Start with observability. If the transcript lacks at least two state-dependent steps (e.g., thoughts or tool uses that reference prior results), label no match and explain that evidence is insufficient to assess drift.
Check for contradictions. If the agent confidently references files/lines/symbols that aren’t present, claims success despite tool outputs showing failure, or applies edits to non-matching code snippets and persists, label match.
Check for goal drift. If the agent pursues tasks inconsistent with the repo/context after evidence shows a mismatch (e.g., keeps working on a different project or PR narrative), or treats unrelated errors as confirming the hypothesis, label match.
Check for failure to update. If repeated tool feedback (errors, search misses, failed tests) does not change the plan, leading to oscillating or inconsistent hypotheses, label match.
Account for self-correction. If issues in the prior checks occur but are promptly acknowledged and corrected within 1–2 steps and the subsequent trajectory is consistent with evidence, label no match.

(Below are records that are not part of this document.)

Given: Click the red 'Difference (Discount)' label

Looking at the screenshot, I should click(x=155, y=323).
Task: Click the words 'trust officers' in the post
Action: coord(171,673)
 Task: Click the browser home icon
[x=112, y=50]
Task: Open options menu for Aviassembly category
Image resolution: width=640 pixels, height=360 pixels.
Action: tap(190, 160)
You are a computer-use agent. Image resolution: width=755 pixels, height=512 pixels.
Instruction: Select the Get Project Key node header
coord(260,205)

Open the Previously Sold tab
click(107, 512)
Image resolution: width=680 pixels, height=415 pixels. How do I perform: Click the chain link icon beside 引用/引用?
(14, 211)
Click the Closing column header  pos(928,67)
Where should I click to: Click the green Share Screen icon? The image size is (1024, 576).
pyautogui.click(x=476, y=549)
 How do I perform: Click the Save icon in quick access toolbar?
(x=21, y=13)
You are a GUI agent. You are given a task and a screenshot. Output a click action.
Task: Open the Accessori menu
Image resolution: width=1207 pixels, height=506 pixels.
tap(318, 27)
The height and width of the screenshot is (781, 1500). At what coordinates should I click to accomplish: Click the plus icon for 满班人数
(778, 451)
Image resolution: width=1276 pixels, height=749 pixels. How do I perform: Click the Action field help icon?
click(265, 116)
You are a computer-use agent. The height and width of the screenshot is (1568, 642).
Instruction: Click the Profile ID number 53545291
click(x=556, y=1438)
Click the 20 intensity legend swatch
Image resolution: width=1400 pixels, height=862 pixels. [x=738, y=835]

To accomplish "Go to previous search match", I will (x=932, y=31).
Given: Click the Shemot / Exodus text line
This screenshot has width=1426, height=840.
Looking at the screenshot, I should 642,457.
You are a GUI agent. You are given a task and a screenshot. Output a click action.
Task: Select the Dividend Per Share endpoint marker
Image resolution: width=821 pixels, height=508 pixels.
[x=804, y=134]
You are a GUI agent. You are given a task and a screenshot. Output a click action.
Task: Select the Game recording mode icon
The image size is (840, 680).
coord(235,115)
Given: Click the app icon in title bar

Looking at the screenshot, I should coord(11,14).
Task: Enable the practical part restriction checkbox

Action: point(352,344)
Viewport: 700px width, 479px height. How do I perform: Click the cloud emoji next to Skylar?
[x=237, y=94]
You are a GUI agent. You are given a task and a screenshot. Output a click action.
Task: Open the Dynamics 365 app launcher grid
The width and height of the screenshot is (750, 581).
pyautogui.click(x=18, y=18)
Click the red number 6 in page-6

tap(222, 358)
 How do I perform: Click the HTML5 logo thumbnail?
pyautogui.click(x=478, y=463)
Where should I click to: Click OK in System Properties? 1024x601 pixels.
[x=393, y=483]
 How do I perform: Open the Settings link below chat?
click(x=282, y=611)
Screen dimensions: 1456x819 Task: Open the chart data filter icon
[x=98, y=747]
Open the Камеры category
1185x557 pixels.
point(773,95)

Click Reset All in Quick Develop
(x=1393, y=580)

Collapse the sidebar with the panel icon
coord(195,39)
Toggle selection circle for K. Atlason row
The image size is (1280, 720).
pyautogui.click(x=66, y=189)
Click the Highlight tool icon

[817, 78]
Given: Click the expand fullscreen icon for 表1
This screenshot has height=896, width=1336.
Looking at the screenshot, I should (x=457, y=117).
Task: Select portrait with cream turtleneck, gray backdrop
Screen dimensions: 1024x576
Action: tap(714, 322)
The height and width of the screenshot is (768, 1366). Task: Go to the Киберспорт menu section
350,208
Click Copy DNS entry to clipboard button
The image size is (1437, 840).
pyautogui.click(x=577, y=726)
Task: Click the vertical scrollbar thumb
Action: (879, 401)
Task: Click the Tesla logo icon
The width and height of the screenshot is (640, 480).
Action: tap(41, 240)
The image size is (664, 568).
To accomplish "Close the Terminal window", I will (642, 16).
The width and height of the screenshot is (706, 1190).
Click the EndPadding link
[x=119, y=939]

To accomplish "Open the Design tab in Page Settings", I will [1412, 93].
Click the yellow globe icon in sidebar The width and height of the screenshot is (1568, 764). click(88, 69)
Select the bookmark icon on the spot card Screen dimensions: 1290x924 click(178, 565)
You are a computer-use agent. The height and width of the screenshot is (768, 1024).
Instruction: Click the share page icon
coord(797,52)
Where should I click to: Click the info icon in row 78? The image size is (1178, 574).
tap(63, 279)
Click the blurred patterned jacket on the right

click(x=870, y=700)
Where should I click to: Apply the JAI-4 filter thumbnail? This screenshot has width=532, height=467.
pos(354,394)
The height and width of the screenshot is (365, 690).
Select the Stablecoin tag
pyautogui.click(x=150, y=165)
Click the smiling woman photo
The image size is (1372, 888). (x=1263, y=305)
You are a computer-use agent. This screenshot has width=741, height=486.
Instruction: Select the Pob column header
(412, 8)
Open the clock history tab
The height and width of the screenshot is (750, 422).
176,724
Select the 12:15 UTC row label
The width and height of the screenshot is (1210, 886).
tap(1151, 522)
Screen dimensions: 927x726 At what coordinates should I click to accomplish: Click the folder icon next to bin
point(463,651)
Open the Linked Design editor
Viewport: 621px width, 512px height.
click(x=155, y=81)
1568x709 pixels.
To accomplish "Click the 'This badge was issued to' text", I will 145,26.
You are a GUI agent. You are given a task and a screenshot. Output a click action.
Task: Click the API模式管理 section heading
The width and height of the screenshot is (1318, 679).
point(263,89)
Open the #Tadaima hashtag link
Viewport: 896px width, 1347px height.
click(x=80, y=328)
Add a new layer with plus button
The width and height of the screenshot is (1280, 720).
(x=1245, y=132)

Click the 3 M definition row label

If none apply. When the plan remains consistent, evidence-driven, and free of contradictions, label no match.
4.2 LLM-Judge Pipeline
For each trace, I prompt a judge model along roughly these lines:
“You are analyzing an autonomous coding agent’s trace. For each of the following behaviors, answer YES/NO if it occurs at least once in this run:
- Memory drift: …
- Overconfidence: …
- Strange behaviors: …
- Self-correction: …
- Validation: …
- Planning: …
Output JSON with boolean flags.”
Docent handles:
- Chunking long traces
- Caching / batched inference
- Writing back a normalized JSON record:
{
"task_id": "...",
"success": true,
"flags": {
"memory_drift": true,
"overconfidence": false,
"strange_behaviors": true,
"self_correction": true,
"validation": true,
"planning": false
}
}
4.3 Clustering and Failure Taxonomy
Beyond boolean flags, I also cluster similar failure runs:
- Embed short LLM summaries of each failed trace.
- Run clustering (e.g., k-means / hierarchical) to group runs with similar narratives like:
- “Loops between editing and failing the same test”
- “Fixes one test but breaks others and stops early”
- “Misunderstands which file is responsible for behavior”
This gives a taxonomy of failure modes to go with the numeric metrics.
5. Quantitative Results

✅ Interpretation: Memory drift is ~4.6× more common in failed runs, making it a high-leverage failure mode to attack in the agent architecture. Self-correction and validation show positive correlations with success, while planning as currently implemented actually predicts failure, likely because the model writes long, idealized plans that it cannot faithfully execute given limited context and tool reliability.
6. What I Learned (Technically)
-
Agent performance is dominated by scaffolding design, not the model.
-
Trace-based signals convert SWE-Bench from sparse RL to trainable RL. Raw pass/fail produces a single reward per run, making RL intractably sparse. Rubric-level trace analysis produces dense behavioral labels (e.g., memory_drift, overconfidence, validation, self_correction), which act as mid-trajectory reward signals. These expose actionable levers:
- penalize behaviors like drift or unvalidated patches
- reward test-driven correction and grounded tool use
- constrain planning to short, executable steps
7. Next Steps
I’m now exploring:
-
RL-style optimization where reward is a combination of:
- SWE-Bench success
- Negative reward for memory drift / strange behavior flags
- Positive reward for self-correction and validation
-
Scaffolding search: automatically tuning DSPy program structure (module prompts, step limits, validation strength) guided by trace-level metrics.